La fillette eut une grimace. Frances était bien la dernière à être responsable du sort de Jane, la preuve était qu'elle se démenait comme une diablesse pour la faire sortir de sa geôle. Mais parfois, Mary ne pouvait s'empêcher de penser que si ses parents avaient été moins ambitieux, où si leur mère avait expliqué à sa fille aînée les rouages dissimulés derrières les nébuleuses de la Cour, les choses se seraient passées autrement.

Mais ce qi était fait était fait ; et Henry Grey disait souvent à sa fille que "avec des "si", on peut refaire le monde". Il avait raison, car maintenant, se plaindre sur des actions passées n'avait strictement aucune utilité.

" - En tout cas, cette entrevue ne pouvait être faite que maintenant. Lady Frances a tout prévu, pour une fois, vous vous sentirez peut-être moins surveillée Milady.
- Je n'y avais pas pensé... Au moins, ce sera le point positif de cette entrevue. Connaissant ma mère, je doute fort qu'il y en ait d'autres, alors concentrons-nous sur celui-ci !"

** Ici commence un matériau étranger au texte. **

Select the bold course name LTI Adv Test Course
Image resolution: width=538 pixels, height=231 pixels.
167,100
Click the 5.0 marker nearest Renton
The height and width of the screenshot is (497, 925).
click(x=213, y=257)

Mary sourit à Ginger dans le miroir, mais n'ayant jamais eut le talent de sa mère pour dissimuler ses émotions derrière un masque de pierre, elle ne parvenait pas à cacher son trouble, sa nervosité. Une entrevue privée avec Frances Brandon et Katherine Grey ne pouvait signifier qu'une nouvelle importante, or, vu les temps qui courraient, cette nouvelle concernait forcément Jane ou Henry. Bonne ou mauvaise, là était toute la question. A la remarque de Ginger, Mary haussa les sourcils.

"C'est ce que pense Katherine également, de même que les rares personnes de la Cour encore fidèles à notre cause et auxquels j'ai pu parler. Quant à Mère, j'avoue ignorer son avis, et ce n'est certes pas à moi qu'elle ira le confier. J'espère que vous avez raison... Je VEUX croire que vous avez raison mais... J'ai peur. Père m'a parlé de ce qui était arrivé aux Reines Anne Boleyn et Katherine Howard, de ce qui était arrivé aux rebelles catholiques du Nord quand ils se sont rebellés contre la destruction des monastères. Et Mary est la fille d'Henry VIII... Elle fera n'importe quoi pour garder son trône."

Ginger arrangea les plis de la robe de Mary avant d'aller ranger son épée parmi les autres, sous le matelas. La jeune Lady regarda disparaître l'objet avec une étrange pincée de regret. Quand aurait-elle l'occasion de la sortir à nouveau ? Comme toutes les autres, elle lui avait été offerte par Henry Grey, son père adoré. Qu'adviendrait-il d'eux tous, si la Reine décidait qu'en fin de compte, Jane Grey et son père étaient une réelle menace pour eux tous ?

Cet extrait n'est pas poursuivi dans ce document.